**Task:**
How do the lines below between the ones holding "[Instagram] (782, 841)" and "Bob Larson (241, 2187)", inclusive, read? Give them again exactly, with no other lines.
+++++
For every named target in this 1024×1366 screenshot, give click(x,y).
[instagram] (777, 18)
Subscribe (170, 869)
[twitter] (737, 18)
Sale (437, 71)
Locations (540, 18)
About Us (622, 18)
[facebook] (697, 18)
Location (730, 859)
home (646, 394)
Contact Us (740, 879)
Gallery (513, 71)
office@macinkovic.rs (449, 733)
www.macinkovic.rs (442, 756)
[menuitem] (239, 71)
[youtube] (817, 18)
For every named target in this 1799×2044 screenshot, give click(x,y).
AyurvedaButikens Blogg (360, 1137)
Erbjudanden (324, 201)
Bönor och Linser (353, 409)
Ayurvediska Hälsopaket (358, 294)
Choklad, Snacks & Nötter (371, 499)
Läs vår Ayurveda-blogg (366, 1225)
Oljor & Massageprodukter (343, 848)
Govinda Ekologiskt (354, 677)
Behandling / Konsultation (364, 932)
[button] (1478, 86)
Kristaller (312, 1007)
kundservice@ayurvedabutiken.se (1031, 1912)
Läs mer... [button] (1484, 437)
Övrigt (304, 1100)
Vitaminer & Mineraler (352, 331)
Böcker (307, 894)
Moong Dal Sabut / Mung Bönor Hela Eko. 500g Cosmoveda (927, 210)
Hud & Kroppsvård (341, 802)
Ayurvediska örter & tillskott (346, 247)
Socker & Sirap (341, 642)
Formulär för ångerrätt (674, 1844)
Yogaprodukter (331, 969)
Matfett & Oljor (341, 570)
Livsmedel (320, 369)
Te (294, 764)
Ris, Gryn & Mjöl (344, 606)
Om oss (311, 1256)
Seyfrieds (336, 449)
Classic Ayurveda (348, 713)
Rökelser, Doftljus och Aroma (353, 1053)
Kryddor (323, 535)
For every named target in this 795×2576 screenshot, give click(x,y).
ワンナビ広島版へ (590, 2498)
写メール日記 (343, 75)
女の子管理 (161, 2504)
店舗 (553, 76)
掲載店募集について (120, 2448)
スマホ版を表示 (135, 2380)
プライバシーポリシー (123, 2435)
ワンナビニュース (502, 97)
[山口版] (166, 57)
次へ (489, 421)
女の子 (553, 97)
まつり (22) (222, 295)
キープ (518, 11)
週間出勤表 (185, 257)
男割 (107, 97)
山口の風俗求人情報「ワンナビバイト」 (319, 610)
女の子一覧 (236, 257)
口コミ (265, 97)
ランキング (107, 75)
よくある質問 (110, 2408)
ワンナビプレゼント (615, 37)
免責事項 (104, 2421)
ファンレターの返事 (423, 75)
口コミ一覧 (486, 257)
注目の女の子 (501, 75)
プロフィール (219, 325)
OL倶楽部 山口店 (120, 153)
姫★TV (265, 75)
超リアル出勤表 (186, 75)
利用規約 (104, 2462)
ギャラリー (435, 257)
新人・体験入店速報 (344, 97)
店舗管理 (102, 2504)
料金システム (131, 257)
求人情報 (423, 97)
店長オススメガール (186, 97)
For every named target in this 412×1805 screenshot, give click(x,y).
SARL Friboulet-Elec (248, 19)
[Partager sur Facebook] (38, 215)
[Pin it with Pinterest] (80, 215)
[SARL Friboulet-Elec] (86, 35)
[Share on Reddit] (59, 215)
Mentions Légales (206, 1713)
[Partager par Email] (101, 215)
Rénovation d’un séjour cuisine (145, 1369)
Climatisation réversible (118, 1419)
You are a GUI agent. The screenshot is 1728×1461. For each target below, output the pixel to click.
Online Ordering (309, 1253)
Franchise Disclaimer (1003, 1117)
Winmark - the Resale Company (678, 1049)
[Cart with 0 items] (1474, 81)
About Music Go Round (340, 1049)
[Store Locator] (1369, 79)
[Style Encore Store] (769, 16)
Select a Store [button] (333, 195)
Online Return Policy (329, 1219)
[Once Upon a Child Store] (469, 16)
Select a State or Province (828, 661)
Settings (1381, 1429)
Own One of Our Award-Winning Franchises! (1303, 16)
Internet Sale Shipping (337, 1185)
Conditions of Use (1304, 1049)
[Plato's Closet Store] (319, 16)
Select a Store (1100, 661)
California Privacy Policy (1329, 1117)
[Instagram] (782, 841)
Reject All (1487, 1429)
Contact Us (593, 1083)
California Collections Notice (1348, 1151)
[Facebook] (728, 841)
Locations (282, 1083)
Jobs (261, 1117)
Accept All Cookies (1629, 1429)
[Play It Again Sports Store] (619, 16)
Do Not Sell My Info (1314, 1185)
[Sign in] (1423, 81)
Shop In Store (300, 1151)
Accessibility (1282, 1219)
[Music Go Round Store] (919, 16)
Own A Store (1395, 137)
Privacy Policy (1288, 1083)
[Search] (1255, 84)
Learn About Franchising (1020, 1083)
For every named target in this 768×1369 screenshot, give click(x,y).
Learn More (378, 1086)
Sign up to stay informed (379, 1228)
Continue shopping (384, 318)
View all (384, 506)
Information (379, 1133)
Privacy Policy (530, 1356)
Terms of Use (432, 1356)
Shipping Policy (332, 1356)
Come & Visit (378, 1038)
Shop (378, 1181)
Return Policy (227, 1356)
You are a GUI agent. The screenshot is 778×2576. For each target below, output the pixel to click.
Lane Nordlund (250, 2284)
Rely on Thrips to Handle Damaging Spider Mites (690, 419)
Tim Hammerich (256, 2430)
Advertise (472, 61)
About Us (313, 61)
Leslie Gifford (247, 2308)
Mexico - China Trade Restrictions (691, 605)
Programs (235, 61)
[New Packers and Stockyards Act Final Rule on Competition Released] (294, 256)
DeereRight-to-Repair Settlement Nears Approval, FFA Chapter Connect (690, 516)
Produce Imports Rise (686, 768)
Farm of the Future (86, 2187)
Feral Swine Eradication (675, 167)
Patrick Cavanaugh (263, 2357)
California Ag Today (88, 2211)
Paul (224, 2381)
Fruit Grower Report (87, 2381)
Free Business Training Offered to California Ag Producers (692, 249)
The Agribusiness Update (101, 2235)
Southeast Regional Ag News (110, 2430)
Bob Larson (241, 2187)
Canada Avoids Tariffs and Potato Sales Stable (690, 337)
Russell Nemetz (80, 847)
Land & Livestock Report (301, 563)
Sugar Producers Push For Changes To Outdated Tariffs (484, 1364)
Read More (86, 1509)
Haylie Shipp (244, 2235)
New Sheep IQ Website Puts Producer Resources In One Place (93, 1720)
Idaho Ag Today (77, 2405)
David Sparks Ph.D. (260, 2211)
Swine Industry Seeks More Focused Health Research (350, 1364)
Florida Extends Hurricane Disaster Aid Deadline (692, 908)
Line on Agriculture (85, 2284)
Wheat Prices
+++++
**Output for this exercise:**
[Instagram] (782, 841)
Reject All (1487, 1429)
Contact Us (593, 1083)
California Collections Notice (1348, 1151)
[Facebook] (728, 841)
Locations (282, 1083)
Jobs (261, 1117)
Accept All Cookies (1629, 1429)
[Play It Again Sports Store] (619, 16)
Do Not Sell My Info (1314, 1185)
[Sign in] (1423, 81)
Shop In Store (300, 1151)
Accessibility (1282, 1219)
[Music Go Round Store] (919, 16)
Own A Store (1395, 137)
Privacy Policy (1288, 1083)
[Search] (1255, 84)
Learn About Franchising (1020, 1083)
For every named target in this 768×1369 screenshot, give click(x,y).
Learn More (378, 1086)
Sign up to stay informed (379, 1228)
Continue shopping (384, 318)
View all (384, 506)
Information (379, 1133)
Privacy Policy (530, 1356)
Terms of Use (432, 1356)
Shipping Policy (332, 1356)
Come & Visit (378, 1038)
Shop (378, 1181)
Return Policy (227, 1356)
You are a GUI agent. The screenshot is 778×2576. For each target below, output the pixel to click.
Lane Nordlund (250, 2284)
Rely on Thrips to Handle Damaging Spider Mites (690, 419)
Tim Hammerich (256, 2430)
Advertise (472, 61)
About Us (313, 61)
Leslie Gifford (247, 2308)
Mexico - China Trade Restrictions (691, 605)
Programs (235, 61)
[New Packers and Stockyards Act Final Rule on Competition Released] (294, 256)
DeereRight-to-Repair Settlement Nears Approval, FFA Chapter Connect (690, 516)
Produce Imports Rise (686, 768)
Farm of the Future (86, 2187)
Feral Swine Eradication (675, 167)
Patrick Cavanaugh (263, 2357)
California Ag Today (88, 2211)
Paul (224, 2381)
Fruit Grower Report (87, 2381)
Free Business Training Offered to California Ag Producers (692, 249)
The Agribusiness Update (101, 2235)
Southeast Regional Ag News (110, 2430)
Bob Larson (241, 2187)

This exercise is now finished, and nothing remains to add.